Permaculture in Action

Monday, January 11, 2016

After Rain Farming Practices

When ever people ask how the farm is going, my answer always depends on the weather. If it's been dry I will invariably say that we could do with a little rain. If it's been raining the question is always followed by "have you had enough rain yet?", and my usual answer is that we can't have too much rain.

Weeeell after over 230mls of rain I may have to revise my answer, because, even though all the ponds, dams and tanks are thankfully full, the garden is somewhat waterlogged. This along with the following days of humidity has meant we now have fungal problems and root rot.

The tomatoes that we planted really deep to develop good root growth are now succumbing to root rot and in places we can see a little powdery mildew.

Conventionally this would be treated with a fungicide but we like to strengthen the plant instead. We do this firstly by building the soil so that the plant has the nutrients needed to make itself strong enough so that it doesn't succumb to pests and disease. But just like with people, in times of stress plants often need a little something to boost their immunity.

In this case the stress placed on the plants from the excess moisture and humid conditions can be counteracted by the use of a Biodynamic preparation called BD 508 or Equisetum.The silica forces in the horse tail (Equisetum arvence) strengthen the plant’s ability to cope with conditions conducive to fungal attack. In NSW Equisetum arvence is listed as a noxious weed, so we use Casuarina instead. It is boiled up, cooled and sprayed out. We also added some seaweed to the mix as a tonic.

And when I bent down to get a photo of Mark spraying I noticed some red peeking through. Can you see it? This lot were hiding in close to the stake....

If you'd like to know more about Biodynamics, we have some information on our website under Farm Practices (there's a link on the side bar.) and we also run courses on Biodynamics here on the farm.

The Hunter Biodynamic Group made it's headquarters here on the farm late last year. Mark works in the groups herb garden, which is part of our on farm community allotments, on Wednesdays and welcomes anyone with an interest in Biodynamics to join him. Contact me through the comments for more details.


  1. I'll have to do that here, as I have a casurina tree, and get the same climatic extremes to develop blossom end rot. More information for the old noggin to try. ;)

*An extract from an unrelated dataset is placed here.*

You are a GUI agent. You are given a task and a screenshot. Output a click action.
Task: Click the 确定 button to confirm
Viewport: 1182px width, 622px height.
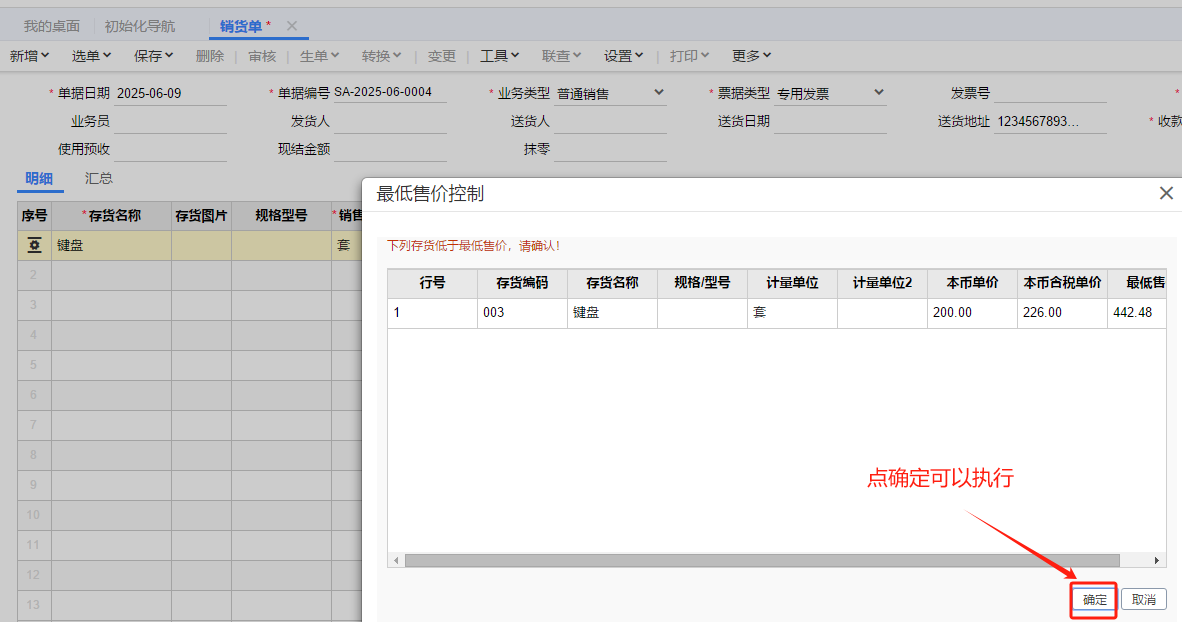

    1. Blossom end rot is actually a calcium deficiency and can be rectified by applying dolomite straight onto the plant, leaves and all. In preparation of the soil before planting the addition of crushed eggshells is a good idea.

  2. Hi Kate. I've jumped across from my blog and have loved having a little peek around your farm. I'm very jealous of all the land you have to grow things. Can't wait until I have time to have a longer look around! Meg:)

  3. Glad to see you survived all that rain Kate. We had about 200ml. I am amazed the soil here drains so well. Your tomatoes look really good:)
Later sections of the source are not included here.